TASK STATEMENT >> For this listing, the lines between the one holding "You are a computer-use agent. Viewport: 432px" and the one holding "Given: Click the 正确答案 label", inclusive, must be set down exactly.
DATA EXCERPTS below:
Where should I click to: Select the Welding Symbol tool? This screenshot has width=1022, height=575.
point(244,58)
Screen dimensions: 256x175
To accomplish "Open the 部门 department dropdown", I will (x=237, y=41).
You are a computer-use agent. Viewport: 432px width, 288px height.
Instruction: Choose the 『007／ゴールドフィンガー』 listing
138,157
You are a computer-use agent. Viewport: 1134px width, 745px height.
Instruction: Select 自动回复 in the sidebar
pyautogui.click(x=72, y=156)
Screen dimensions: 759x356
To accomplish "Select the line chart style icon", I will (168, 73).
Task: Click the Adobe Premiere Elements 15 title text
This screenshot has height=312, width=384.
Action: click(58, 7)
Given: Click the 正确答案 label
End of DATA EXCERPTS.
DATA EXCERPTS below:
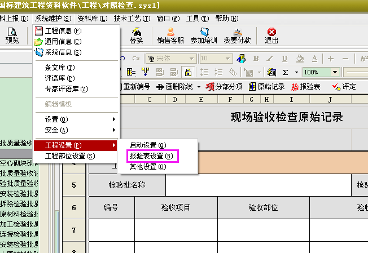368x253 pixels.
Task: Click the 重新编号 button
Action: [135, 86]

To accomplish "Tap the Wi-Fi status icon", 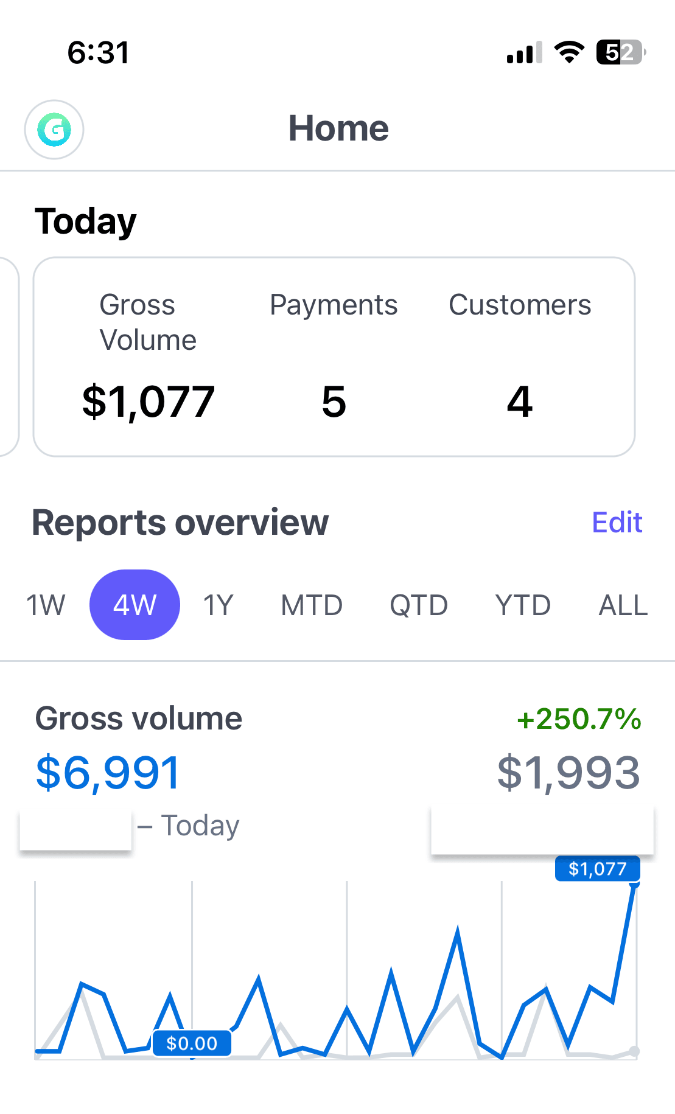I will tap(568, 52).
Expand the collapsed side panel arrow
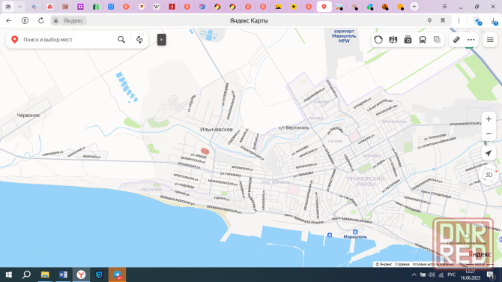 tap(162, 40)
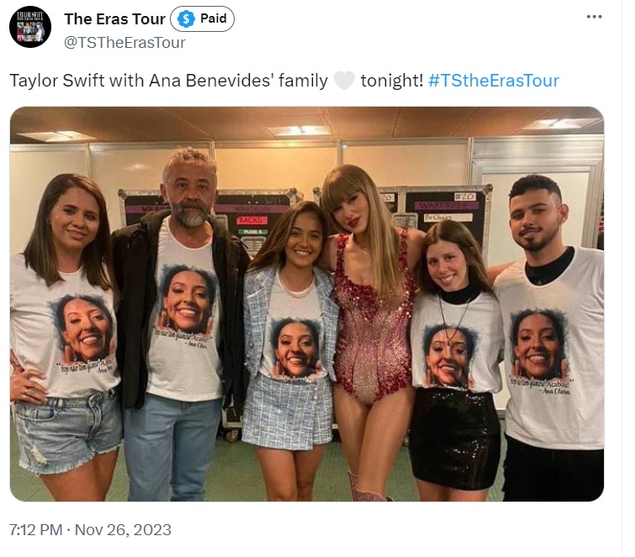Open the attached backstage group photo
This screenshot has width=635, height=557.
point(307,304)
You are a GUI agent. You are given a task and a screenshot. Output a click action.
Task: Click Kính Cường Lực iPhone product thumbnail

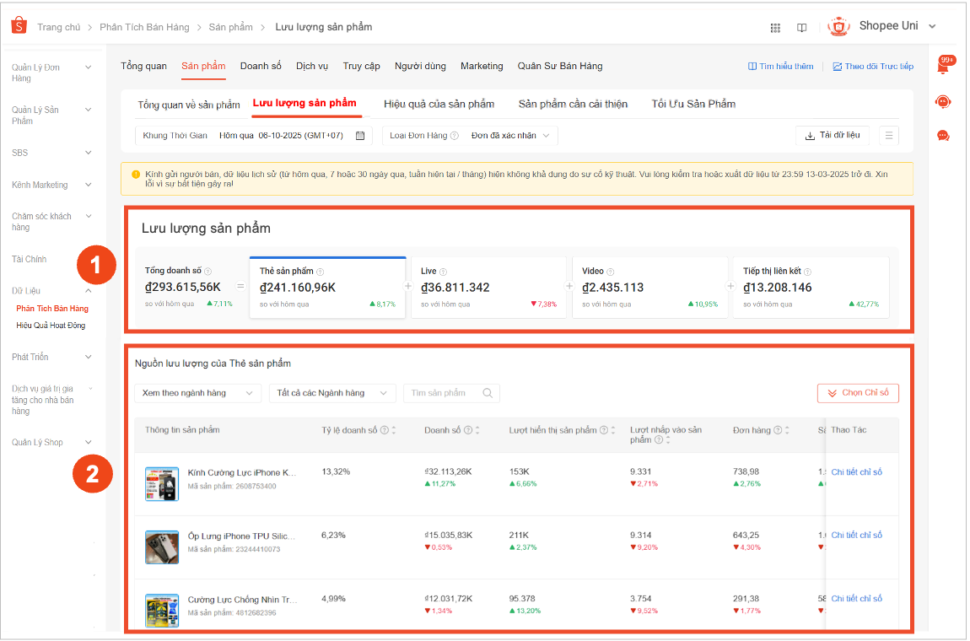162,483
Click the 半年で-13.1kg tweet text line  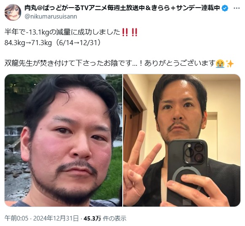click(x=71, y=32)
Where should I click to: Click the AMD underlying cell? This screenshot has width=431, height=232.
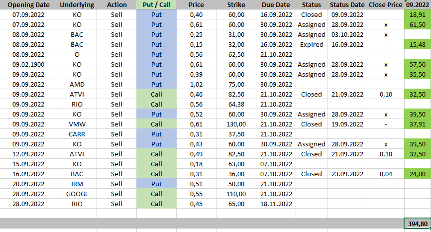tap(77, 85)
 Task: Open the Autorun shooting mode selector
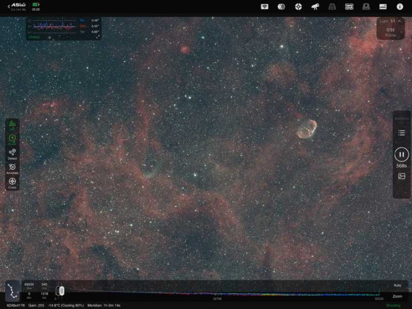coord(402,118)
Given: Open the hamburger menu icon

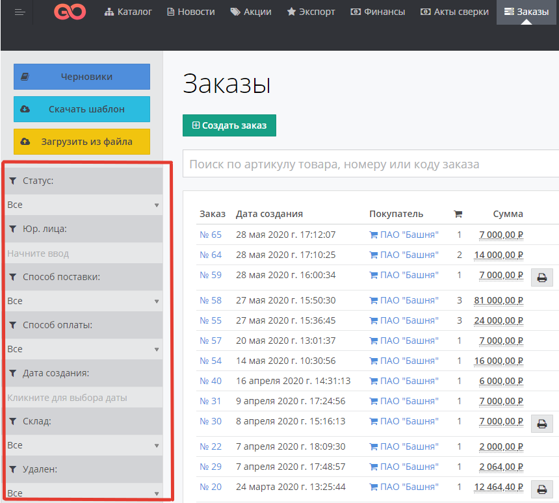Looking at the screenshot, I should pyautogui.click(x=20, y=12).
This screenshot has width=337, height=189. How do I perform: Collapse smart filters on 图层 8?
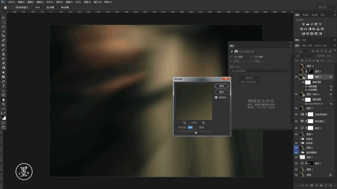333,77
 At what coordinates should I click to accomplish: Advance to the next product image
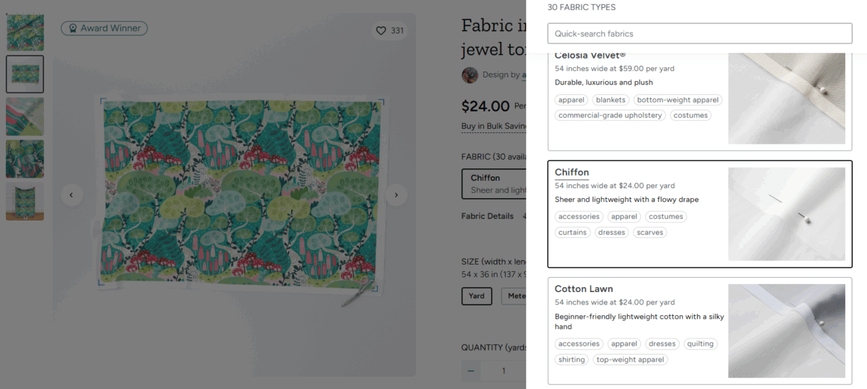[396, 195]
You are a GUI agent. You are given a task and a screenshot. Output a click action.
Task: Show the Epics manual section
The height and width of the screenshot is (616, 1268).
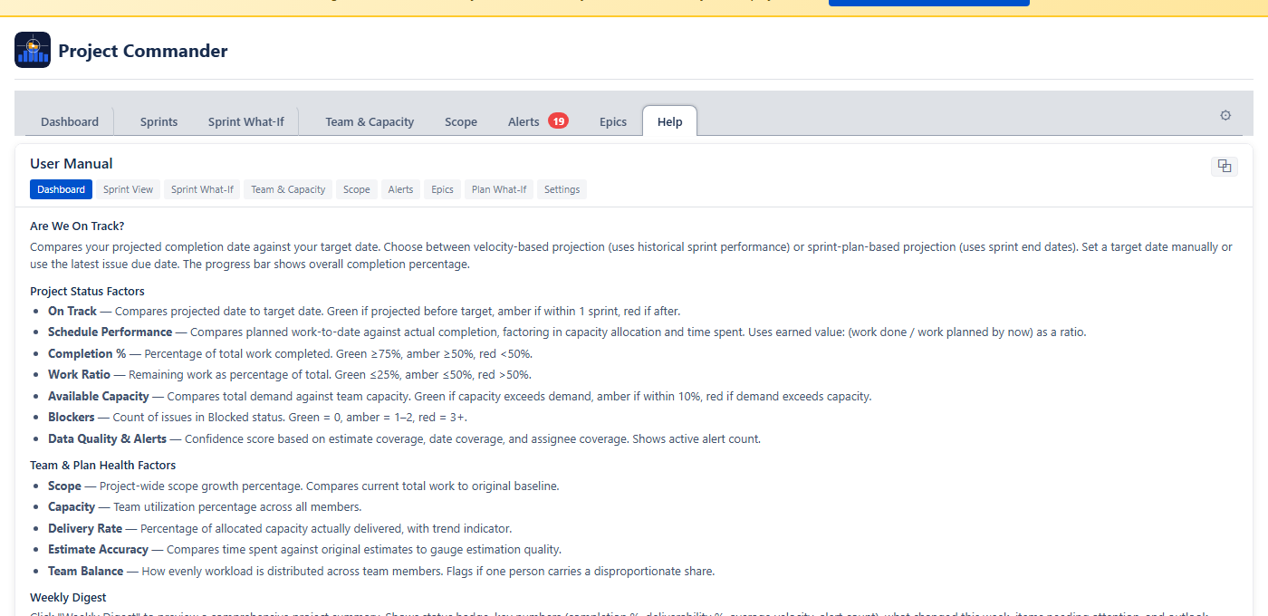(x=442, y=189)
End of DATA EXCERPTS.
RESPONSE >>
You are a computer-use agent. Viewport: 432px width, 288px height.
Instruction: Choose the 『007／ゴールドフィンガー』 listing
138,157
You are a computer-use agent. Viewport: 1134px width, 745px height.
Instruction: Select 自动回复 in the sidebar
pyautogui.click(x=72, y=156)
Screen dimensions: 759x356
To accomplish "Select the line chart style icon", I will (168, 73).
Task: Click the Adobe Premiere Elements 15 title text
This screenshot has height=312, width=384.
Action: click(58, 7)
Given: Click the 正确答案 label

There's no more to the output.